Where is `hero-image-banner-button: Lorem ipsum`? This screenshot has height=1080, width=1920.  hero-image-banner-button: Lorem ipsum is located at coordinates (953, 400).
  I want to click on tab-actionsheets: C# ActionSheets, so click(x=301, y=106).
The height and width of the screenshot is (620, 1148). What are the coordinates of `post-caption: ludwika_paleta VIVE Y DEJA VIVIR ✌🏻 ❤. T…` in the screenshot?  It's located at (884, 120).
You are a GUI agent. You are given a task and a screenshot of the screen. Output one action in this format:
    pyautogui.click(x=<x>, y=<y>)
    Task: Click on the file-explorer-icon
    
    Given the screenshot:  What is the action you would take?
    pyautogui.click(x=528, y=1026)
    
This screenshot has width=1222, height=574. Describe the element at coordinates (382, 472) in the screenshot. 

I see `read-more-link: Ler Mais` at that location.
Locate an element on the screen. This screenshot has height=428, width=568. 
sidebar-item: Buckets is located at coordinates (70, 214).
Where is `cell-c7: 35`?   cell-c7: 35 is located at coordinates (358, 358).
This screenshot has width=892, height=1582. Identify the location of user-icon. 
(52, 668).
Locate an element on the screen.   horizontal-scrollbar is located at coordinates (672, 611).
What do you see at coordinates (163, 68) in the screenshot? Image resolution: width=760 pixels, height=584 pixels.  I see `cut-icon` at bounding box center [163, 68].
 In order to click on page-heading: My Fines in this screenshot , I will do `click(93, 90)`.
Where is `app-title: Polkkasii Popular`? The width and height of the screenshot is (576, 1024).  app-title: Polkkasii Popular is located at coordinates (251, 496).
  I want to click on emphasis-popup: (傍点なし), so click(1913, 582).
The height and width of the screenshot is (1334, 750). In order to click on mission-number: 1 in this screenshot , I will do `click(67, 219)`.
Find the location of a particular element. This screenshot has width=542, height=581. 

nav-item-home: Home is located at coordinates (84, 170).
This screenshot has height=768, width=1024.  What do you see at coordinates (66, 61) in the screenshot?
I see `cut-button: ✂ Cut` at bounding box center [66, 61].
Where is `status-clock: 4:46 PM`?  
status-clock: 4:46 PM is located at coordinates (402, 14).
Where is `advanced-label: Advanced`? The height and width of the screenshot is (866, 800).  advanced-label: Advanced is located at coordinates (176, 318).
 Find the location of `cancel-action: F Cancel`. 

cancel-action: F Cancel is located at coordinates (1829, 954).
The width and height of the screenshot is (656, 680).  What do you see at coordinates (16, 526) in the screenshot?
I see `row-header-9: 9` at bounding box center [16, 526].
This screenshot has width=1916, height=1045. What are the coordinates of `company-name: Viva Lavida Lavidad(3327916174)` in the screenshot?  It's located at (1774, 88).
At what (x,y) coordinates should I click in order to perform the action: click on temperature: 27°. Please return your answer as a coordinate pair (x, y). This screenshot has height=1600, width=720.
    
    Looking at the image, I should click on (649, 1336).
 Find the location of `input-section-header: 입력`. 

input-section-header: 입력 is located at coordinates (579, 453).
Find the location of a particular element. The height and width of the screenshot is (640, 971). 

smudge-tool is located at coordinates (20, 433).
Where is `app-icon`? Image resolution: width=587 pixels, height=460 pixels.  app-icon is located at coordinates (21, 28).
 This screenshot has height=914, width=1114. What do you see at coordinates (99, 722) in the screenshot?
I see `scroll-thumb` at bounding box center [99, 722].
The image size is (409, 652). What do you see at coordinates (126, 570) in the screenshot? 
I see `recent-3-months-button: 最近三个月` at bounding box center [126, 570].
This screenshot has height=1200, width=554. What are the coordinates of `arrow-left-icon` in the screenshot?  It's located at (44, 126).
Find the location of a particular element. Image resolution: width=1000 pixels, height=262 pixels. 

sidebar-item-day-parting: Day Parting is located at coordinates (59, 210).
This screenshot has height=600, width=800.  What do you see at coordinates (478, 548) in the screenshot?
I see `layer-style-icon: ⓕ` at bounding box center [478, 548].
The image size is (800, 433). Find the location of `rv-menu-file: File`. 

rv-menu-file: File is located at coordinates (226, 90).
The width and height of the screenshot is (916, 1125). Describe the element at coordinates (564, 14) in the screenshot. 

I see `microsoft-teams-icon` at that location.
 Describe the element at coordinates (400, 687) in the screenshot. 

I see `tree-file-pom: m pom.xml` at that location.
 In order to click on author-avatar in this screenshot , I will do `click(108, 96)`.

============================================================

Could you quote the data word for word, beginning at its very first line and stopping after the line that contains "The height and width of the screenshot is (620, 1148)."?

Finished task
Where is `hero-image-banner-button: Lorem ipsum`? This screenshot has height=1080, width=1920.  hero-image-banner-button: Lorem ipsum is located at coordinates (953, 400).
  I want to click on tab-actionsheets: C# ActionSheets, so click(x=301, y=106).
The height and width of the screenshot is (620, 1148). What are the coordinates of `post-caption: ludwika_paleta VIVE Y DEJA VIVIR ✌🏻 ❤. T…` in the screenshot?  It's located at (884, 120).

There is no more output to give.